MLaaS in the Wild: Workload Analysis and Scheduling in Large-Scale Heterogeneous GPU Clusters
Driven by recent algorithmic innovations and the availability of massive datasets, machine learning (ML) has achieved remarkable performance breakthroughs in a multitude of real applications such as language processing, image classification, speech recognition, and recommendation. Today's production clusters funnel large volumes of data through ML pipelines. To accelerate ML workloads at scale, tech companies are building fast parallel computing infrastructures with a large fleet of GPU devices, often shared by multiple users for improved utilization and reduced costs. These large GPU clusters run all kinds of ML workloads (e.g., training and inference), providing infrastructure support for ML-as-a-Service (MLaaS) cloud.

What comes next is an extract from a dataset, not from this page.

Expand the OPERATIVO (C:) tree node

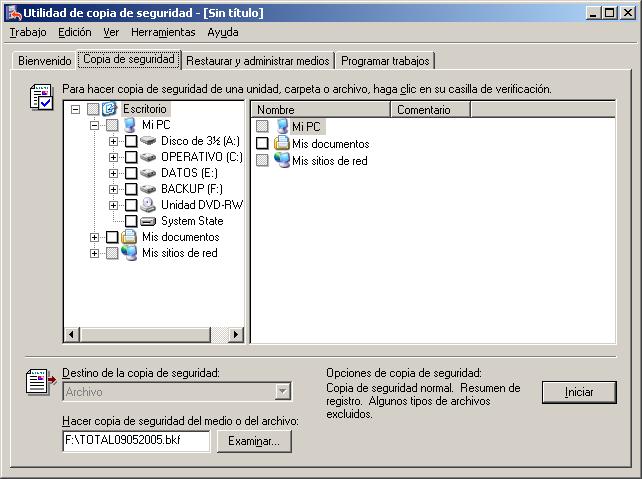click(114, 157)
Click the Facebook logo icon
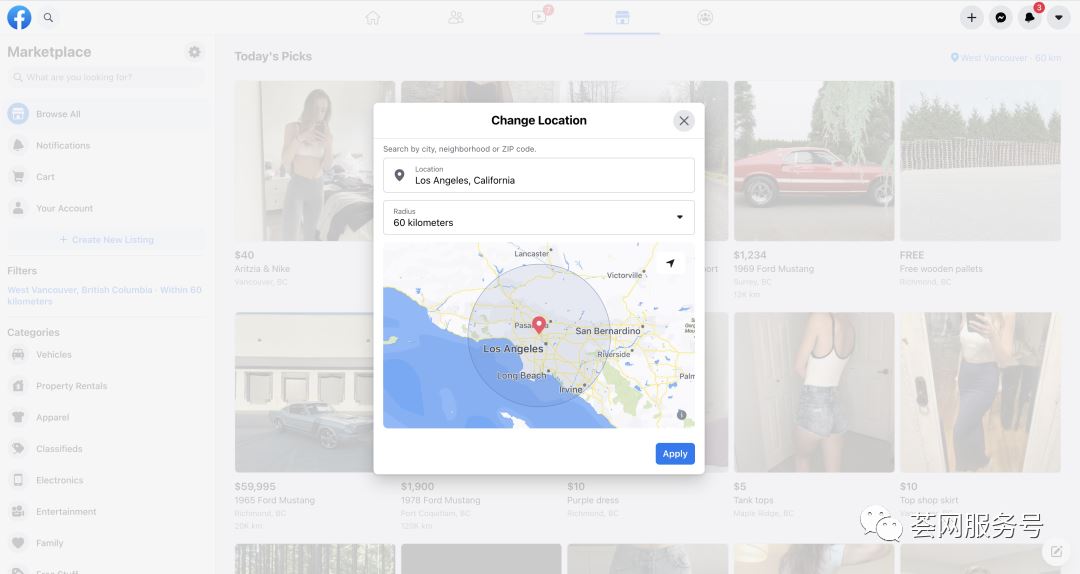Viewport: 1080px width, 574px height. click(19, 17)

Prof. Wei Wang has been collaborating with Alibaba Cloud in optimizing the scheduling of massive ML workloads in large GPU clusters. Working with Alibaba researchers, Prof. Wei Wang's team recently conducted an extensive characterization of a two-month workload trace collected from a production cluster with 6,742 GPUs in Alibaba PAI (Platform for Artificial Intelligence). The workloads are a mix of training and inference jobs submitted by over 1,300 users, covering a wide variety of ML algorithms including convolutional and recurrent neural networks (RNNs and CNNs), transformer-based language models, GNNs-based (graph neural network) recommendation models, and reinforcement learning. These jobs run in multiple ML frameworks, have different scheduling requirements like GPU locality and gang scheduling, and demand variable resources in a large range spanning orders of magnitude. GPU machines are also heterogeneous in terms of hardware (e.g., V100, P100, T4) and resource configurations (e.g., GPUs, CPUs, and memory size).
The large heterogeneity of ML workloads and GPU machines raises a number of challenges in resource management and scheduling, making it difficult to achieve high utilization and fast task completion. Notably, the majority of tasks have gang-scheduled instances and are executed recurrently. Most of them are small, requesting less than one GPU per instance, whereas a small number of business-critical tasks demand high-end GPUs interconnected by NVLinks in one machine. For those low-GPU tasks, CPU is often the bottleneck, which is used for data pre-processing and simulation. To better schedule ML workloads in PAI clusters, the cluster scheduler enables GPU sharing and employs a reserving-and-packing policy that differentiates the high-GPU tasks from the low-GPU ones. The researchers also identified a few challenges that remain open to address, including load imbalance in heterogeneous machines and the potential CPU bottleneck. The researchers have released the collected trace for public access to facilitate further investigations on those open challenges. This research has been accepted to USENIX NSDI 2022.